Натка Быстрова… Уже на улицах встречные мужчины оглядываются ей вслед с ошалевшими лицами: «Ну и ну!» Лицо с чеканными бровями, текучая шея, покатые плечи, походка с напором, грудью вперед — посторонись!
Еще недавно Натка была обычной долговязой, угловатой, веселой, беспечно пренебрегающей науками девчонкой. Всем известно, что Генка Голиков вздыхает по ней. А вздыхает ли по Генке Натка — этого никто не разберет. Сам Генка тоже.
Вера Жерих, Наткина подруга, рыхловато-широкая, вальяжная, лицо крупное, мягкое, румяное. Она не умеет ни петь, ни плясать, ни горячо спорить на высокие темы, но всегда готова всплакнуть над чужой бедой, помирить поссорившихся, похлопотать за провинившегося. И ни одна вечеринка не обходится без нее. «Компанейская девка» — в устах Сократа Онучина это высшая похвала.

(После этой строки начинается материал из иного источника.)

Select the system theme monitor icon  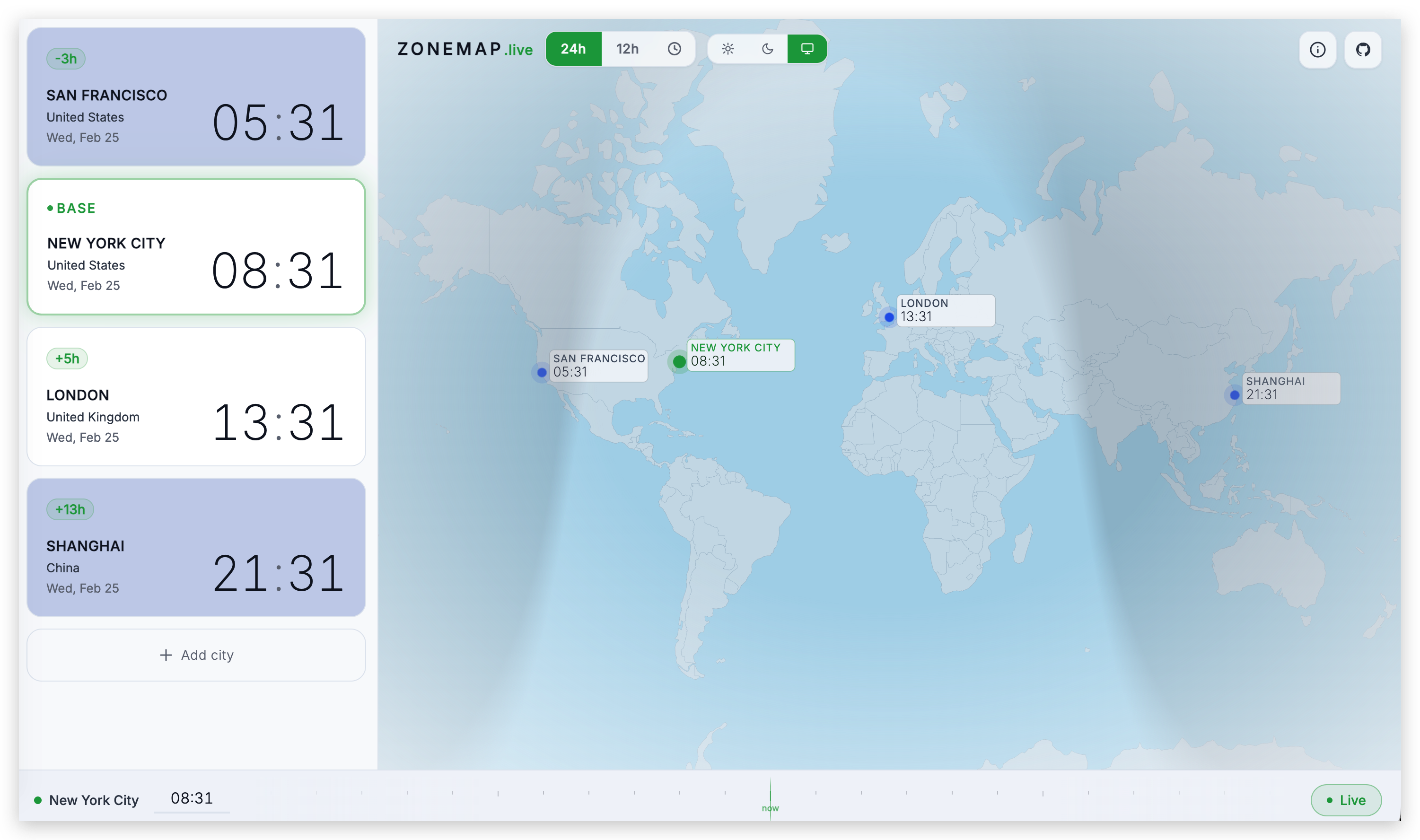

О себе же Сократ говорил: «Мама сделала меня смешным по обличью и по вывеске — папину фамилию окрутила с древнегреческим женихом. Уникальный гибрид — антик с алкашом. Чтоб, глядя на меня, люди не лопались от смеха, я обязан быть стильным». А потому Сократ, несмотря на школьные запреты, умудрился отрастить до плеч волосы, принципиально их не расчесывал, носил на немытой шее девичью цветную косынку, на груди — амулет, камень с дыркой на цепочке, куриный бог. И никогда не стиранные, донельзя узкие, с рваной бахромой внизу джинсы. И гитара через плечо. И суетливо вертляв — лицо из острых углов, серое, гримасничающее, с веселыми, без ресниц глазками. Непревзойденный исполнитель песен Высоцкого.
Генка считается врагом Индии, Сократа принимают там как друга — всем одинаково поет его гитара. Всем, кто хочет слушать. Даже Яшке Топору…
Шестой была Юлечка Студёнцева.
Сократ кривлялся, выдавал под гитару о жирафе в «желтой жаркой Африке», влюбившемся в антилопу:
Поднялся тут галдеж и лай,
И только старый попугай
Кр-р-рык-нул из ветвей:
«Жыр-раф-ф бал-шой,
Яму вид-ней!..»
Юлечка, держась за руки с Наткой и Верой, несла суровое каменное личико.